Bloomberg: IMF Doubles Down on Lagarde as Trump Aims to Upend World Order

As we noted here recently, IMF Director Christine Lagarde was issued a statement of full support by the IMF Board after her recent quilty verdict in France. Despite the verdict, the court found that she did not deserve any actual consequences in terms of serving time or even ending up with this on her record. It appears the court felt she technically acted in violation of the law, but without bad intentions.

Bloomberg now runs this article which is the first we have seen to raise the same kind of question we have been raising here. How will a Trump Administration view the IMF in the future?  Below are a few excerpts from the article and then a few added comments.
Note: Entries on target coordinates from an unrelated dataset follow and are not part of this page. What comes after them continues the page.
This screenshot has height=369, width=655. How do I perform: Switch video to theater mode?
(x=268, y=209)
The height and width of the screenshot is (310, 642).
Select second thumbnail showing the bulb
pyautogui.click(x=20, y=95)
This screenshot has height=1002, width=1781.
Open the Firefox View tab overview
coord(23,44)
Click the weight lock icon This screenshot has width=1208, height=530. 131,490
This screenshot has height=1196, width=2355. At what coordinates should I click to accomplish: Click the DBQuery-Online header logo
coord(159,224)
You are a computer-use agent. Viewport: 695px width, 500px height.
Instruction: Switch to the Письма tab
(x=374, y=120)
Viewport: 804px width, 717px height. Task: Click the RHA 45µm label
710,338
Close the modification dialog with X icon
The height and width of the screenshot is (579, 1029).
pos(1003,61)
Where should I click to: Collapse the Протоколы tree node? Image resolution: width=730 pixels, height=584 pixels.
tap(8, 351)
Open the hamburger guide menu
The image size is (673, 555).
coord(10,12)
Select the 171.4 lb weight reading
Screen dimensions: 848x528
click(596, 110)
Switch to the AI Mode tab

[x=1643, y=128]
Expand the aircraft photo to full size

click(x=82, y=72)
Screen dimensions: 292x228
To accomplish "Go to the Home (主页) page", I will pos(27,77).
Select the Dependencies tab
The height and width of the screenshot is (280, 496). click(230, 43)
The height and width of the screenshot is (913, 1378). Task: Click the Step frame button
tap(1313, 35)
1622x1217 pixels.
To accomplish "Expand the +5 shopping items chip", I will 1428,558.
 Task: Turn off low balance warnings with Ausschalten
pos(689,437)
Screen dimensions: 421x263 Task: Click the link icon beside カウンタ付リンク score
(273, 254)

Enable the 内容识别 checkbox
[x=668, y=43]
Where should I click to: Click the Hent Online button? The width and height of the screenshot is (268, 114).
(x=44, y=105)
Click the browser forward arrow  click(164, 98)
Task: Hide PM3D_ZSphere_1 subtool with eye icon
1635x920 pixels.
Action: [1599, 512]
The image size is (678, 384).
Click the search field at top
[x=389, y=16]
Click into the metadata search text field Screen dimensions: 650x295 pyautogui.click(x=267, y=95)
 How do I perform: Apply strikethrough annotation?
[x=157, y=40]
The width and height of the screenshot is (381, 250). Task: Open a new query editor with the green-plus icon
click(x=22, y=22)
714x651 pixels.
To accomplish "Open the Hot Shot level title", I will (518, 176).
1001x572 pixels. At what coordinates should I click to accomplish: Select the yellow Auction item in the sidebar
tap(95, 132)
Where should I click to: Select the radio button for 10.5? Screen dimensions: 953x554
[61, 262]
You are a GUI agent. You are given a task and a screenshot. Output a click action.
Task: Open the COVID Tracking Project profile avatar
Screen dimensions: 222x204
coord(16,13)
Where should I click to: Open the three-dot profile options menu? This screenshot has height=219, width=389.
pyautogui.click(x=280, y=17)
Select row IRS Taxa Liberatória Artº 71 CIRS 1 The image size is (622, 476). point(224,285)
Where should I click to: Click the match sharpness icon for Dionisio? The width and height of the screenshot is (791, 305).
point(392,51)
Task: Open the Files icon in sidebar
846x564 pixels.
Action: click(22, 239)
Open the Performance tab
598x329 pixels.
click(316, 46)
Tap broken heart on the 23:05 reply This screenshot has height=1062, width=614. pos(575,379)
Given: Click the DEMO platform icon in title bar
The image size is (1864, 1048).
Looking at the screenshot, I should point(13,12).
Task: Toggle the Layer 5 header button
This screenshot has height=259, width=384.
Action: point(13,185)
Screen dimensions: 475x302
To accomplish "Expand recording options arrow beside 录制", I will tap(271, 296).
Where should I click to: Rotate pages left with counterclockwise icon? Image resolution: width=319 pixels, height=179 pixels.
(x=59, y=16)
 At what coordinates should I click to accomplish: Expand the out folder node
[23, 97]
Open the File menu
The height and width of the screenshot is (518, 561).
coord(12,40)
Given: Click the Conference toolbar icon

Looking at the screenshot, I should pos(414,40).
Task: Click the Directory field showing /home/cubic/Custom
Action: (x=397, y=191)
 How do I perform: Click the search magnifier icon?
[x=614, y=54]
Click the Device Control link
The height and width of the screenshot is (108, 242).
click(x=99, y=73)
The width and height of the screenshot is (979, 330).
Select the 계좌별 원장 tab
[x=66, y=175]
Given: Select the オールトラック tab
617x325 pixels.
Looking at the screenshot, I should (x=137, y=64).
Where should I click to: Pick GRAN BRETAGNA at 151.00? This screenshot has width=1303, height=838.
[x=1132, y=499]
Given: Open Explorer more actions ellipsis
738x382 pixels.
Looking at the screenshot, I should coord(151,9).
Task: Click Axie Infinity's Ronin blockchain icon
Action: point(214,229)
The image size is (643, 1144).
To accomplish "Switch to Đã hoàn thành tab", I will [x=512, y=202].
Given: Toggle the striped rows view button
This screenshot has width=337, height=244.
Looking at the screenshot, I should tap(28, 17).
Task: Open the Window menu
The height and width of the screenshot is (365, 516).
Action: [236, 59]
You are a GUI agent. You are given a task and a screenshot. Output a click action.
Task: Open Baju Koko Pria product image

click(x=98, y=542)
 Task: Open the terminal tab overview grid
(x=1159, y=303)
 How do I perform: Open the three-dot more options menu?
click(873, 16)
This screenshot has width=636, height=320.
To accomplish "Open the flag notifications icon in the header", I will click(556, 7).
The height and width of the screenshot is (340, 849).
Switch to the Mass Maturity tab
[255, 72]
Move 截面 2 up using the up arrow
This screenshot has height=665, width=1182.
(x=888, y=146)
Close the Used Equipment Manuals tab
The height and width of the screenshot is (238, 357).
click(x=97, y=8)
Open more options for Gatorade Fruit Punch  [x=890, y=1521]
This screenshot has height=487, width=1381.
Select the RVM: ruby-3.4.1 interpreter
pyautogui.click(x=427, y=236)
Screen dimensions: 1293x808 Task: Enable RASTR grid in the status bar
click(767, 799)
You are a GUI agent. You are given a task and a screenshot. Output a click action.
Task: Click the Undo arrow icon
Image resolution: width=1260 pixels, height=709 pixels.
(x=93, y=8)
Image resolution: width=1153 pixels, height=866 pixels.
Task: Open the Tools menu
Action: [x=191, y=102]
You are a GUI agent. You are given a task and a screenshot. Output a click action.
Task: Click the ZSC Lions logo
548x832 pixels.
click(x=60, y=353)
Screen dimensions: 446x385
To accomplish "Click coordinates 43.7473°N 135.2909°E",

"The International Monetary Fund’s executive board caught a glimpse this week of what life might be like in the wilderness of a rapidly shifting world order. It didn’t take them long to slam the door.
Christine Lagarde’s conviction on Monday of negligence in a French court cast uncertainty over her ability to continue as the IMF’s managing director. Within hours of the judgment, in which she escaped any punishment, the fund’s 24-member executive board put to rest any speculation that she might have to resign, praising her “outstanding leadership” and the “wide respect” she commands around the world.
But the episode raises the question of how the IMF would select a leader at a time when traditional alliances are fraying among developed economies and popular opposition is growing to the lopsided benefits of globalization. One of the biggest wild cards would be how the IMF’s role is viewed by U.S. President-elect Donald Trump, who campaigned on a promise to put America’s economy first and look past traditional U.S. allies in Europe toward warmer relations with Russia.
“It’s anybody’s guess who the next occupant of the White House would pick,” said Martin Edwards, an international relations professor at Seton Hall University in New Jersey. “They could pick someone who wants to downsize the organization.”
. . . . .
My added comments: It's kind of interesting that this Bloomberg article talks quite a bit about what a Trump Adminstration might prefer in a new IMF leader when the current term for Christine Lagarde does not even expire until 2021. Of course we don't even know if Trump would be President in 2021. The IMF has made it pretty clear she will stay in her current position at least until then.
The real question (which the article does touch on some) is how does Trump view the IMF role in the world (and the World Bank)? Does he see them as vital pieces of US influence or does he view them as institutions promoting a "globalism" that he has campaigned against quite forcefully?
And then we still have the nagging question of what happens if we get the kind of major global financial crisis Jim Rickards predicts during Trump's term of office? Would he accept the solution Jim says will be put forward at that time to have the IMF step in as the global lender of last resort and use the SDR to replace the US dollar as global reserve currency? I suspect Jim is watching this just like we are to see what really happens.
Lots of questions, but not much information available yet to give us a hint as to the answers.